En temps normal, les filles restent à vie dans le groupe de leur mère et observent une hiérarchie de domination très stricte, proche de la notion de caste. Ainsi, celles qui sont nées dans une famille de « haut rang » conservent ce statut élevé toute leur vie. Elles jouissent alors de liens sociaux plus nombreux, et vivent généralement plus longtemps. A l’inverse celles qui sont nées dans des familles « moins nobles » sont destinées à souffrir davantage de la compétition et se reproduiront moins facilement.
Compétition qui devient féroce lorsque la nourriture vient occasionnellement à manquer sur le territoire : le taux de reproduction diminue alors, poussant les femelles à partir pour aller former un groupe séparé. Depuis les débuts du suivi, huit groupes différents ont ainsi prospéré dans le parc national.
Gardien du Temple
Il y évoquera sans nul doute également son amitié indéfectible avec Jane, sur laquelle il veillait lorsqu’elle revenait – de plus en plus rarement – se ressourcer dans ces lieux qui semblent figés au siècle dernier.
Mais sa fierté, dit-il, c’est d’avoir contribué par sa présence à la continuité de fonctionnement du centre de recherche,
dont il est devenu le farouche protecteur pendant que Jane sillonnait le monde pour sensibiliser les plus jeunes au fragile équilibre entre les hommes, les animaux et la nature (programme Roots and Shoots)
La nuit tombée, sur la terrasse du modeste logement qu’il occupe depuis le premier jour, cet homme chaleureux et d’une humilité rare nous a confié être optimiste quant à la survie de l’espèce.
« Les babouins ne sont pas capables comme les chimpanzés d’utiliser des outils ou de planifier, mais leur intelligence – il faut avoir vu un jeune babouin se jouer de la triple fermeture éclair de sa tente pour en être convaincu – , …

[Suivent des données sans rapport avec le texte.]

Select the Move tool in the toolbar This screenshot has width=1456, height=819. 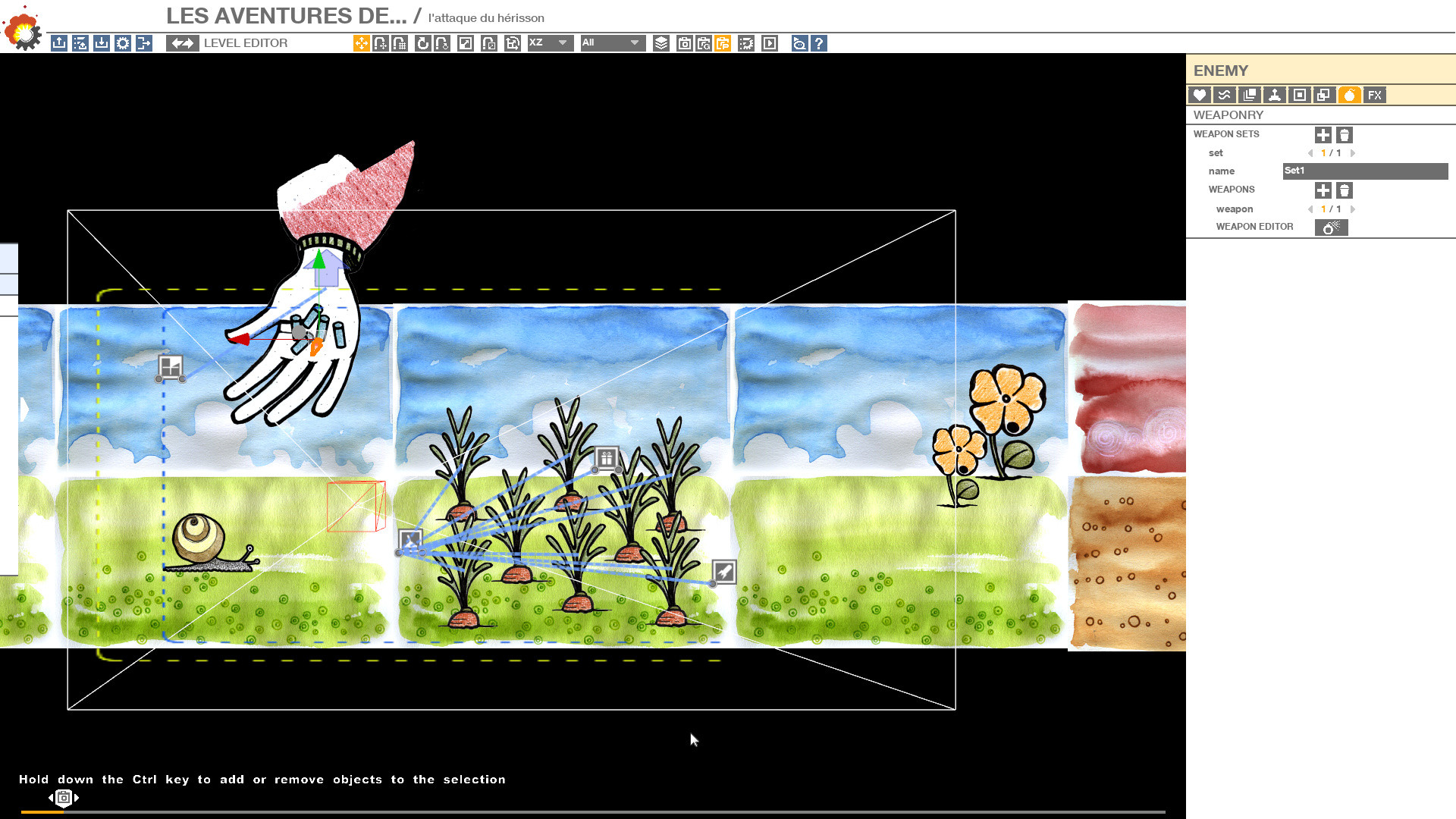(x=362, y=43)
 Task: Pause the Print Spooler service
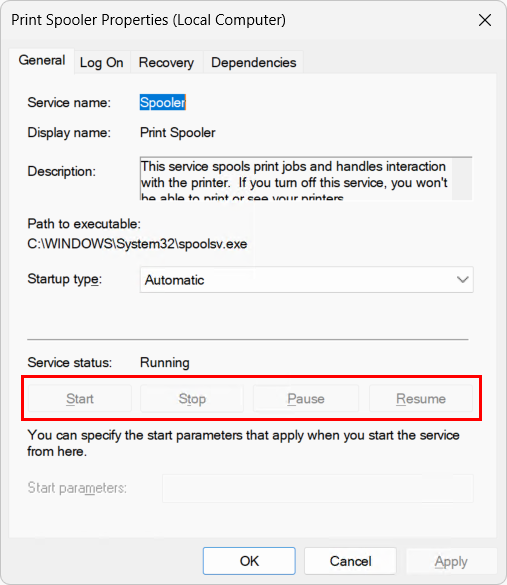(306, 399)
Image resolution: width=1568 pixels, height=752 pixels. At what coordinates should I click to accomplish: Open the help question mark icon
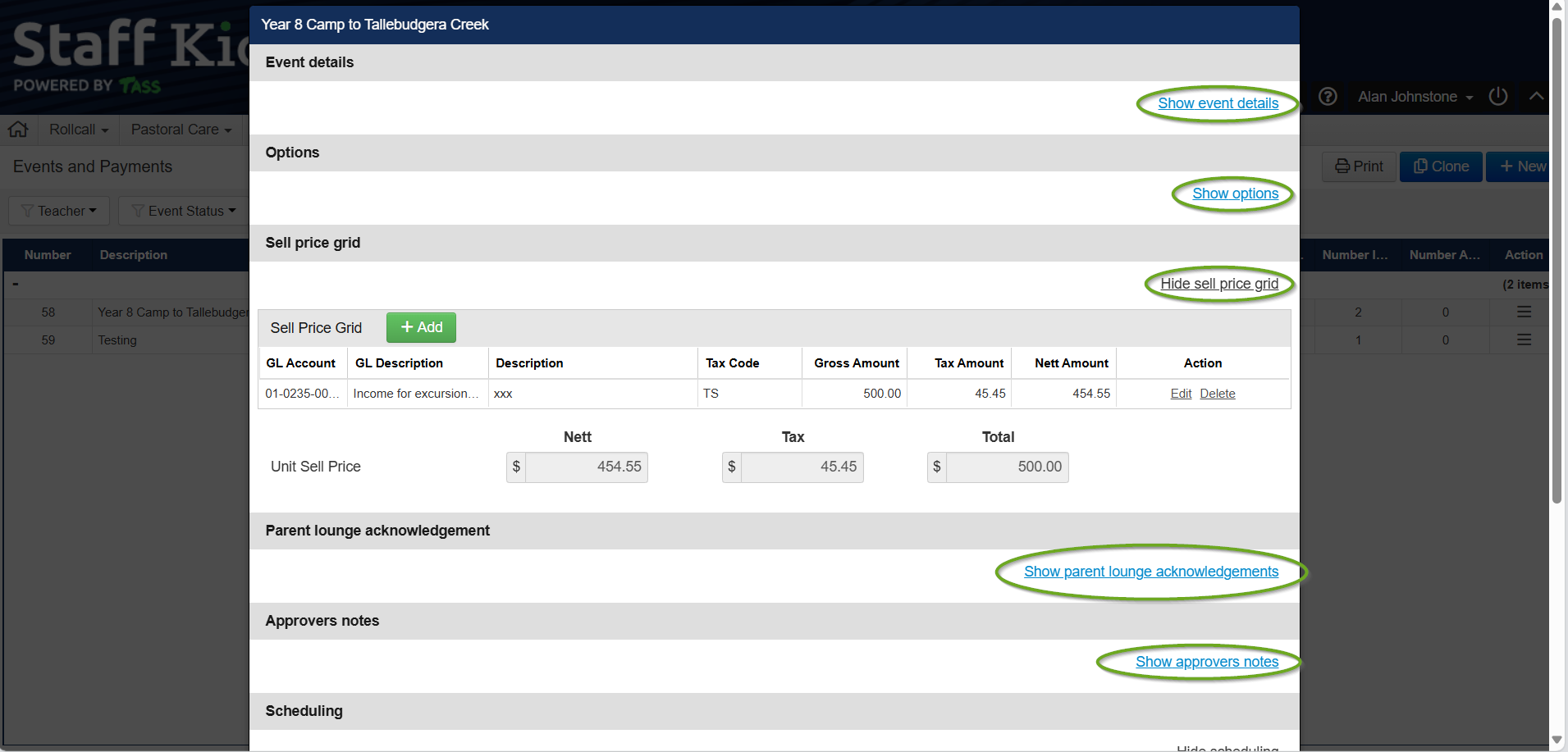tap(1328, 97)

…l’organisation des groupes, leur solidarité sans faille et surtout l’opportunisme dont ils font preuve leur garantissent un avenir radieux ».
Il imagine d’ailleurs bien les babouins, débrouillards comme il aime à les définir et capables de s’adapter aux changements climatiques – aussi bien dans des régions forestières que dans des déserts – et à la perte de leur habitat, survivre à l’espèce humaine en cas de conflit majeur….
Sans doute pense t’il à ce moment précis aux trop fréquents affrontements, récents comme passés, dans ces pays riverains du lac : République Démocratique du Congo, Burundi, ou Rwanda tout proche, alimentant les nombreux camps de réfugiés présents dans la région.
Comme pour illustrer son propos, il pointe du doigt une embarcation vide qui vient probablement de décharger son lot de réfugiés du Burundi voisin.
Contraste saisissant entre les eaux calmes et limpides du lac et le tumulte des collines avoisinantes torturées par le bruit des armes depuis des décennies.
Note : durant ce reportage, j’ai eu l’immense privilège d’être reçu par Jane Goodall, lors d’un bref séjour à son domicile situé dans l’enceinte du siège de l’association à Kigoma.
Une heure hors du temps, durant laquelle la douceur, la bienveillance et l’engagement sans failles – sous une apparente fragilité – de cette dame extraordinaire m’auront marqué à jamais.
Elle devait nous quitter quelques mois plus tard…
Un grand merci à Galitt Kenan, Directrice Générale de l’entité Française du Jane Goodall Institute, pour m’avoir facilité l’accès à ce magnifique sanctuaire Tanzanien.